- INPUT ROWS
***

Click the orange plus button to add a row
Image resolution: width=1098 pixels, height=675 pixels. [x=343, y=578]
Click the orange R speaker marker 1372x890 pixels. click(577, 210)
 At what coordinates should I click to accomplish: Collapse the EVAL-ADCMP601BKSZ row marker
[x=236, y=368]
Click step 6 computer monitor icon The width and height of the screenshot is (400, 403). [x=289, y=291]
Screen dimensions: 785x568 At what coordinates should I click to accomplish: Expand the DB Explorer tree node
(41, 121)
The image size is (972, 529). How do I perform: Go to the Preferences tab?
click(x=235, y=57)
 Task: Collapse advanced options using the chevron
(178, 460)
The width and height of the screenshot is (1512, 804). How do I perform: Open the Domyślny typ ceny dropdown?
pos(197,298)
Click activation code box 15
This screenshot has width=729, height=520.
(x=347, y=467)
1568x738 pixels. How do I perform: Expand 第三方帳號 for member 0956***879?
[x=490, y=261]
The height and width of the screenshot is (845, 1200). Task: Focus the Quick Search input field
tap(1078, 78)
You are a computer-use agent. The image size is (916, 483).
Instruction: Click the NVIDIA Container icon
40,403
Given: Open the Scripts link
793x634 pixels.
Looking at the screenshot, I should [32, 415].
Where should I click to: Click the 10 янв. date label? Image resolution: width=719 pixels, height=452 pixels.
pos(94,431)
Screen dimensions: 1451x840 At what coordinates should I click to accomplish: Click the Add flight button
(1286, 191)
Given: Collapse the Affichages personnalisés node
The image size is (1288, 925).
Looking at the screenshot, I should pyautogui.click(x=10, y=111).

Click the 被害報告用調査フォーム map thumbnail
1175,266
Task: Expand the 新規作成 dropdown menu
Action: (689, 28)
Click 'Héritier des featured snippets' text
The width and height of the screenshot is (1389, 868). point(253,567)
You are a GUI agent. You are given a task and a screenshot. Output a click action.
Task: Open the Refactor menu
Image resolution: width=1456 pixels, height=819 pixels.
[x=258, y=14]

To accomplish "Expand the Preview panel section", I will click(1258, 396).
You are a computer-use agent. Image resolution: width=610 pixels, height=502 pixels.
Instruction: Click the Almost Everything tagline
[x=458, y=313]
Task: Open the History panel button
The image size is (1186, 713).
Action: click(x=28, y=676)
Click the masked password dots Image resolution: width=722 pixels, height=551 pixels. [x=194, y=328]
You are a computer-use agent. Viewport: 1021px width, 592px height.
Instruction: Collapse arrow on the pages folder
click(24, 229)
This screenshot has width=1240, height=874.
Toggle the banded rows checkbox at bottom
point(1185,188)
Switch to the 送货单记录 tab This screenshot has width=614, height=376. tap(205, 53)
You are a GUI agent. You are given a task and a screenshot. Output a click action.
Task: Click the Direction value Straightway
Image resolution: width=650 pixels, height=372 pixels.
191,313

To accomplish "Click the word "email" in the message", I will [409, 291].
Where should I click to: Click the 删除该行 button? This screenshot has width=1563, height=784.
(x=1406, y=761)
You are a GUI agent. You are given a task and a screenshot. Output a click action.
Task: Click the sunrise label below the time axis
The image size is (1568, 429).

***

Rewrite the data above as a JSON list of strings with one string per line, and leave out the blank lines.

[
  "Click the orange plus button to add a row",
  "Image resolution: width=1098 pixels, height=675 pixels. [x=343, y=578]",
  "Click the orange R speaker marker 1372x890 pixels. click(577, 210)",
  " At what coordinates should I click to accomplish: Collapse the EVAL-ADCMP601BKSZ row marker",
  "[x=236, y=368]",
  "Click step 6 computer monitor icon The width and height of the screenshot is (400, 403). [x=289, y=291]",
  "Screen dimensions: 785x568 At what coordinates should I click to accomplish: Expand the DB Explorer tree node",
  "(41, 121)",
  "The image size is (972, 529). How do I perform: Go to the Preferences tab?",
  "click(x=235, y=57)",
  " Task: Collapse advanced options using the chevron",
  "(178, 460)",
  "The width and height of the screenshot is (1512, 804). How do I perform: Open the Domyślny typ ceny dropdown?",
  "pos(197,298)",
  "Click activation code box 15",
  "This screenshot has width=729, height=520.",
  "(x=347, y=467)",
  "1568x738 pixels. How do I perform: Expand 第三方帳號 for member 0956***879?",
  "[x=490, y=261]",
  "The height and width of the screenshot is (845, 1200). Task: Focus the Quick Search input field",
  "tap(1078, 78)",
  "You are a computer-use agent. The image size is (916, 483).",
  "Instruction: Click the NVIDIA Container icon",
  "40,403",
  "Given: Open the Scripts link",
  "793x634 pixels.",
  "Looking at the screenshot, I should [32, 415].",
  "Where should I click to: Click the 10 янв. date label? Image resolution: width=719 pixels, height=452 pixels.",
  "pos(94,431)",
  "Screen dimensions: 1451x840 At what coordinates should I click to accomplish: Click the Add flight button",
  "(1286, 191)",
  "Given: Collapse the Affichages personnalisés node",
  "The image size is (1288, 925).",
  "Looking at the screenshot, I should pyautogui.click(x=10, y=111).",
  "Click the 被害報告用調査フォーム map thumbnail",
  "1175,266",
  "Task: Expand the 新規作成 dropdown menu",
  "Action: (689, 28)",
  "Click 'Héritier des featured snippets' text",
  "The width and height of the screenshot is (1389, 868). point(253,567)",
  "You are a GUI agent. You are given a task and a screenshot. Output a click action.",
  "Task: Open the Refactor menu",
  "Image resolution: width=1456 pixels, height=819 pixels.",
  "[x=258, y=14]",
  "To accomplish \"Expand the Preview panel section\", I will click(1258, 396).",
  "You are a computer-use agent. Image resolution: width=610 pixels, height=502 pixels.",
  "Instruction: Click the Almost Everything tagline",
  "[x=458, y=313]",
  "Task: Open the History panel button",
  "The image size is (1186, 713).",
  "Action: click(x=28, y=676)",
  "Click the masked password dots Image resolution: width=722 pixels, height=551 pixels. [x=194, y=328]",
  "You are a computer-use agent. Viewport: 1021px width, 592px height.",
  "Instruction: Collapse arrow on the pages folder",
  "click(24, 229)",
  "This screenshot has width=1240, height=874.",
  "Toggle the banded rows checkbox at bottom",
  "point(1185,188)",
  "Switch to the 送货单记录 tab This screenshot has width=614, height=376. tap(205, 53)",
  "You are a GUI agent. You are given a task and a screenshot. Output a click action.",
  "Task: Click the Direction value Straightway",
  "Image resolution: width=650 pixels, height=372 pixels.",
  "191,313",
  "To accomplish \"Click the word \"email\" in the message\", I will [409, 291].",
  "Where should I click to: Click the 删除该行 button? This screenshot has width=1563, height=784.",
  "(x=1406, y=761)",
  "You are a GUI agent. You are given a task and a screenshot. Output a click action.",
  "Task: Click the sunrise label below the time axis",
  "The image size is (1568, 429)."
]